**WHAT YOU NEED TO DO:**
Here is a block of records. Copy every line in it that includes "three".

(Stored data)

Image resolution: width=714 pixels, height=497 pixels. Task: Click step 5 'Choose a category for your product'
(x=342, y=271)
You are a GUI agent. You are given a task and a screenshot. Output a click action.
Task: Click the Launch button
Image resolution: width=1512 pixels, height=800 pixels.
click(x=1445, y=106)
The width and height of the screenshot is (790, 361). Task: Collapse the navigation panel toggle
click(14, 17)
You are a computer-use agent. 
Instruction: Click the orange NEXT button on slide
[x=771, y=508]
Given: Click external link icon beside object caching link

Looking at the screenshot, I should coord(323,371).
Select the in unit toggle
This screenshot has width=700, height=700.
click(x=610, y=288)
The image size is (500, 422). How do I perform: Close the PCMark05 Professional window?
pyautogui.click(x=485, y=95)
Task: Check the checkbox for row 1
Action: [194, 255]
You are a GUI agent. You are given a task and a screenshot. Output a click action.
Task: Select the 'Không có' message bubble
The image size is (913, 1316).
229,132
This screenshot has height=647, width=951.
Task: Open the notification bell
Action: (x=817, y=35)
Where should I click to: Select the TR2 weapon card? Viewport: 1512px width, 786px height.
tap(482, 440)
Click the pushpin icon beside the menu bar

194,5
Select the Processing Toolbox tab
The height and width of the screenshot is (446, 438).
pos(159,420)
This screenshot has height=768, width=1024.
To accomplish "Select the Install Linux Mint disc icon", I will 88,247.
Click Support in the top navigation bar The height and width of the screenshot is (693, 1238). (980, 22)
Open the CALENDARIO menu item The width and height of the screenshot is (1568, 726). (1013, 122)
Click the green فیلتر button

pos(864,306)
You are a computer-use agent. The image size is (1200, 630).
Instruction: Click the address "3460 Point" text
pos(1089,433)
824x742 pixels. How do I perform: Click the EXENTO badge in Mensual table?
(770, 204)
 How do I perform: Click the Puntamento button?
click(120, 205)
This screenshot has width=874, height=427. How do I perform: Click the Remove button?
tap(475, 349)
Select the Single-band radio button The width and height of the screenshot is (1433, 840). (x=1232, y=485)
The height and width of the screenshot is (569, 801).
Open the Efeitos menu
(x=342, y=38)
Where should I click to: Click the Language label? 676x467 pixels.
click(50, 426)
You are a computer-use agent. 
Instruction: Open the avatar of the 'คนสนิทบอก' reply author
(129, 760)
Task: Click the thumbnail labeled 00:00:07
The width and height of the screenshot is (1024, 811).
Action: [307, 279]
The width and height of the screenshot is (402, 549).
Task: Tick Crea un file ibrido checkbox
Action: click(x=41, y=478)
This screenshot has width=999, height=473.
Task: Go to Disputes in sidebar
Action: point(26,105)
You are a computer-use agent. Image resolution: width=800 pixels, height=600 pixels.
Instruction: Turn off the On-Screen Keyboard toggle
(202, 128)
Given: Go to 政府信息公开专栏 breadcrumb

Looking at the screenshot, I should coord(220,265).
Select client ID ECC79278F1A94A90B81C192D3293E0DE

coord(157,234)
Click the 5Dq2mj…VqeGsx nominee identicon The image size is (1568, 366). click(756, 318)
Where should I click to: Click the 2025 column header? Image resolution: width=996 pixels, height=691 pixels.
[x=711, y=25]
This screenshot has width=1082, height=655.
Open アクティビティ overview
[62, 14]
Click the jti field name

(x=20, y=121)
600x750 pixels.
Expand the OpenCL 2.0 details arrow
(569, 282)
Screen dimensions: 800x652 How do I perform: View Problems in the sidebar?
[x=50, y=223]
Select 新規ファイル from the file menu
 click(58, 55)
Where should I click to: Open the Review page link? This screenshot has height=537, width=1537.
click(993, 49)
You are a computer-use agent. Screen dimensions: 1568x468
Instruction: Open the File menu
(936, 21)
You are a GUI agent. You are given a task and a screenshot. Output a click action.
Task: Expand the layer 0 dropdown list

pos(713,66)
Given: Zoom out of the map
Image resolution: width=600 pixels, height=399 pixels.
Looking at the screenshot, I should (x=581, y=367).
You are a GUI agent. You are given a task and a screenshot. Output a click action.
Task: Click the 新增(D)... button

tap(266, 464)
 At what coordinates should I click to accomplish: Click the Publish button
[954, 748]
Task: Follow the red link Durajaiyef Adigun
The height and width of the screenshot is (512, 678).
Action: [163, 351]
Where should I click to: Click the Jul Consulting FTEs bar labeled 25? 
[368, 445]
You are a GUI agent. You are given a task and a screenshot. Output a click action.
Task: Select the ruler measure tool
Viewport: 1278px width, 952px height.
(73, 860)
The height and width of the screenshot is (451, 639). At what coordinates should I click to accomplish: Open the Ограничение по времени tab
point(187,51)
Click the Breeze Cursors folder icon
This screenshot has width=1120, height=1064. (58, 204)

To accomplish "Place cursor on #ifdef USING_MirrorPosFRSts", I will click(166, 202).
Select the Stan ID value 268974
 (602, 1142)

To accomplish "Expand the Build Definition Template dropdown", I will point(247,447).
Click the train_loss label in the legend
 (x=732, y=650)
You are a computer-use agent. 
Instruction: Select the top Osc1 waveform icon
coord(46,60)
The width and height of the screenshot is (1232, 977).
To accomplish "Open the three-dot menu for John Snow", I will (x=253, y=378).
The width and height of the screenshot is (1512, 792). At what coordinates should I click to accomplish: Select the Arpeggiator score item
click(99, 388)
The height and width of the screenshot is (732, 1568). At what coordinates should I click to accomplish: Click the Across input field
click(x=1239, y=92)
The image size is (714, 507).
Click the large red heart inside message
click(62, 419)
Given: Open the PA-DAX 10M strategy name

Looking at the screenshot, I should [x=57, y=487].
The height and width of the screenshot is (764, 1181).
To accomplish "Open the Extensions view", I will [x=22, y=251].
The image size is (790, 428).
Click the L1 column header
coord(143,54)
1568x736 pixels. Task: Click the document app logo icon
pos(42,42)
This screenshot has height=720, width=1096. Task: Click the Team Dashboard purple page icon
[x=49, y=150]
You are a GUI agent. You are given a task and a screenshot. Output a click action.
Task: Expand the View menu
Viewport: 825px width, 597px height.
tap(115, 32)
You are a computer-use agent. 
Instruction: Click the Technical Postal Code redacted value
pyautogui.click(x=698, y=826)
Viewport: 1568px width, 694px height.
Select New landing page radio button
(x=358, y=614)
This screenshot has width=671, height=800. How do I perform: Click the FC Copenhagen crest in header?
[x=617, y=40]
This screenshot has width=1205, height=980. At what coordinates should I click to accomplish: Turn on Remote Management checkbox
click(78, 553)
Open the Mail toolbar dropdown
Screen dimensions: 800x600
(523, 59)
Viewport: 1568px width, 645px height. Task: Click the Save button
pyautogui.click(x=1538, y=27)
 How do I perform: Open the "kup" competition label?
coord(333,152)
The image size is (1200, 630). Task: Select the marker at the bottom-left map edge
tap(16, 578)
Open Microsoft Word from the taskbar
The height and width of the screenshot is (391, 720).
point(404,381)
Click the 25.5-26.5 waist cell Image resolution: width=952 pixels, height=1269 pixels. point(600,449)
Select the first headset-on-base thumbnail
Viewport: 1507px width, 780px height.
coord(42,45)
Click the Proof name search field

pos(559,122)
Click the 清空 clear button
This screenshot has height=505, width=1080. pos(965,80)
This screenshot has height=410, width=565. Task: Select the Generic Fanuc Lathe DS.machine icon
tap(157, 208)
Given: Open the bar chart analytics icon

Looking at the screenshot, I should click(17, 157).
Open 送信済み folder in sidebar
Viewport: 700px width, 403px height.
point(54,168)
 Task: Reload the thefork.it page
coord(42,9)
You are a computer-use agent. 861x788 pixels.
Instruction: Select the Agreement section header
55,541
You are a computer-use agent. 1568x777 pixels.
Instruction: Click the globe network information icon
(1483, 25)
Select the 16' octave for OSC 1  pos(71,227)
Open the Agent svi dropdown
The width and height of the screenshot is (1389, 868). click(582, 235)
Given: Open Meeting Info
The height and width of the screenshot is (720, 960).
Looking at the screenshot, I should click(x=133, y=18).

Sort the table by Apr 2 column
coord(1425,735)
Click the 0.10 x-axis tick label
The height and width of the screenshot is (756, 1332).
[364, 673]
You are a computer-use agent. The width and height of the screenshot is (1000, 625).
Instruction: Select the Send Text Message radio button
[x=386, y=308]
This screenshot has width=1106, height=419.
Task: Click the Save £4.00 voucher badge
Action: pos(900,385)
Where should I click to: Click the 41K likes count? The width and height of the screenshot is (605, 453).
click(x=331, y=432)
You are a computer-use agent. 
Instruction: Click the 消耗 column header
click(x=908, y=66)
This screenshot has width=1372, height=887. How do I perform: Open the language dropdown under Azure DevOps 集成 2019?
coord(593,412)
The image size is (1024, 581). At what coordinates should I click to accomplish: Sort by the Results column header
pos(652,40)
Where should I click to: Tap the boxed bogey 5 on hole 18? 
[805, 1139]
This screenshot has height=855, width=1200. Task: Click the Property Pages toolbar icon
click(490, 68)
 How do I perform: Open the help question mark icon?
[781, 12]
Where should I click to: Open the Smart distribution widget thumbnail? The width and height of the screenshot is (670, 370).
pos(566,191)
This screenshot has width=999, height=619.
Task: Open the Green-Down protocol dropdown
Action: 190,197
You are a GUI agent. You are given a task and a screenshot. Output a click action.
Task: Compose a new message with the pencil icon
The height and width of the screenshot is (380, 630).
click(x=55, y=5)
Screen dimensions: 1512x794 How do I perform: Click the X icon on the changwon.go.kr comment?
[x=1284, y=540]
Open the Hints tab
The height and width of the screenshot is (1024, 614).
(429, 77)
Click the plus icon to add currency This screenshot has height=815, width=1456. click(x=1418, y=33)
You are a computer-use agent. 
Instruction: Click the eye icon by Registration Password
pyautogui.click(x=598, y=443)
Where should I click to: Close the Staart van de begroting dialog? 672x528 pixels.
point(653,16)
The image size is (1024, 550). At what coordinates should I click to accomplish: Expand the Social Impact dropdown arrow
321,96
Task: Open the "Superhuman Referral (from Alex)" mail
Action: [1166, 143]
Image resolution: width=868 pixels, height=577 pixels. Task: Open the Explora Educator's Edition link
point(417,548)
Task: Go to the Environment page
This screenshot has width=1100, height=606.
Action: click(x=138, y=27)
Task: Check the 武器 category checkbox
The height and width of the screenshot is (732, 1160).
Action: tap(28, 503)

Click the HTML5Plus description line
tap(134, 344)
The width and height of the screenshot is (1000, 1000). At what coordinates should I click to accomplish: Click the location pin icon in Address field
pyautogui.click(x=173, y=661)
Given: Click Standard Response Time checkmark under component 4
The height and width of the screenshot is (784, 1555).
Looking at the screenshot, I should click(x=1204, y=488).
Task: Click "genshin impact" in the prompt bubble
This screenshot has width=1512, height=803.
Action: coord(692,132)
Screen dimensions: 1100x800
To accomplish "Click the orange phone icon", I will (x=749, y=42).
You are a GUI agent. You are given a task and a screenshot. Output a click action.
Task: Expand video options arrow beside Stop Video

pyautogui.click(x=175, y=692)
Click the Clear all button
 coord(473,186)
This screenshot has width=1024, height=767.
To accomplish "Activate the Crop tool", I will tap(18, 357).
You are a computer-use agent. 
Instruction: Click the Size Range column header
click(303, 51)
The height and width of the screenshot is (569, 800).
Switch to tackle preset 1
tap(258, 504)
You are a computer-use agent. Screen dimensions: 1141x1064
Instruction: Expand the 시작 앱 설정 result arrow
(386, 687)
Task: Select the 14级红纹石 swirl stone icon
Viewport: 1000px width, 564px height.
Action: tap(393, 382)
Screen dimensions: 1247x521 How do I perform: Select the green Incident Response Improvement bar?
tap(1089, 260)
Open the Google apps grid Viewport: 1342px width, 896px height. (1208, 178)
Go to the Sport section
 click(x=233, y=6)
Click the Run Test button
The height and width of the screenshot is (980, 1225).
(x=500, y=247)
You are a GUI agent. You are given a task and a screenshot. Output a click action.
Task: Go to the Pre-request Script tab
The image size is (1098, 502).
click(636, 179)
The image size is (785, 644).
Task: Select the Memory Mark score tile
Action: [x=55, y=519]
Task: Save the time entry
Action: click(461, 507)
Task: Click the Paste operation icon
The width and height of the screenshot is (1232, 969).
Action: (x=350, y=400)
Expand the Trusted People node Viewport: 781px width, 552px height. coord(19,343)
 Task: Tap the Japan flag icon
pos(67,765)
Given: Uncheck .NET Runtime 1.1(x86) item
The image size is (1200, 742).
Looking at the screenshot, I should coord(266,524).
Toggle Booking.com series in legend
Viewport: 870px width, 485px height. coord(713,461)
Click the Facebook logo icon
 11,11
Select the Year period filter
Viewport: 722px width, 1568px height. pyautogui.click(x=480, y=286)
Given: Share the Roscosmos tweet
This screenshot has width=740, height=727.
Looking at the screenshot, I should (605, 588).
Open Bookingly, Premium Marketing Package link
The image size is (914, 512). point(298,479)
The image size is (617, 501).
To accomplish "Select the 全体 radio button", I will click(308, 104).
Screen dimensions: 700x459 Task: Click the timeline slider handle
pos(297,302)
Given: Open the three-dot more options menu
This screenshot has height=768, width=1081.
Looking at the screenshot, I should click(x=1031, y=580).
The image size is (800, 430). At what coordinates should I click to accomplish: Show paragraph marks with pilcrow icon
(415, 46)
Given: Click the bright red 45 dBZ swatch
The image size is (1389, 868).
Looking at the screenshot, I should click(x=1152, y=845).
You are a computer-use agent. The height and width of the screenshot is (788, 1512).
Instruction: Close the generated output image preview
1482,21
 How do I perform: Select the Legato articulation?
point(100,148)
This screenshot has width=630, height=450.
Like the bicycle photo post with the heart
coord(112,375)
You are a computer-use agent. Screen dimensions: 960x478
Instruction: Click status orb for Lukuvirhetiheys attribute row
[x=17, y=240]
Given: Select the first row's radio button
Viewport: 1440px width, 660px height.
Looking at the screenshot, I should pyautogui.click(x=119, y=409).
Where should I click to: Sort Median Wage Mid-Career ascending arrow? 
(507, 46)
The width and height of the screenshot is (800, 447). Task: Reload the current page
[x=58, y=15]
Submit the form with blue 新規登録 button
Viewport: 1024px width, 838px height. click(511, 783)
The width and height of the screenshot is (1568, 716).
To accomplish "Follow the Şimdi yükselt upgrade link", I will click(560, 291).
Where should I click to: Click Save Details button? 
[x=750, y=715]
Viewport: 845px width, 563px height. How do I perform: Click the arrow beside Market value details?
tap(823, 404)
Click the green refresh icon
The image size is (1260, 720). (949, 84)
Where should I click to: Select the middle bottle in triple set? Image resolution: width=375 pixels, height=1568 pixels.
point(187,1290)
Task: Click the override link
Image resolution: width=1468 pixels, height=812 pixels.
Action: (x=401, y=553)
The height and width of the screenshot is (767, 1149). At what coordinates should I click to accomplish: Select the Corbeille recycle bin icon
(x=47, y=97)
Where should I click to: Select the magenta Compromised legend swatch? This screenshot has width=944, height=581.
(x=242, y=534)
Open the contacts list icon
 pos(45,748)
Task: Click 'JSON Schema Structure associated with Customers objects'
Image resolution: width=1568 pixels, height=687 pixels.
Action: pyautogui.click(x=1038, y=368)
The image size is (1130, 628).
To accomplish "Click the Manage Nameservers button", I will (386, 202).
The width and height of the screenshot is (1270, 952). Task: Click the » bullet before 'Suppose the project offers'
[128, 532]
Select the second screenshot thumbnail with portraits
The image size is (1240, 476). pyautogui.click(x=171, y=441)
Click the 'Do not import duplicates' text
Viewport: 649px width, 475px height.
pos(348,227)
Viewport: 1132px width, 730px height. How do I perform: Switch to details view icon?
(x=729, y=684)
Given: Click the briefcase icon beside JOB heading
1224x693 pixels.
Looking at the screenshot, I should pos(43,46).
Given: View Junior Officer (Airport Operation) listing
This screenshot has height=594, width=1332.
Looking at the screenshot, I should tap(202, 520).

**RESULT:**
To accomplish "Open the three-dot menu for John Snow", I will (x=253, y=378).
Given: Open the three-dot more options menu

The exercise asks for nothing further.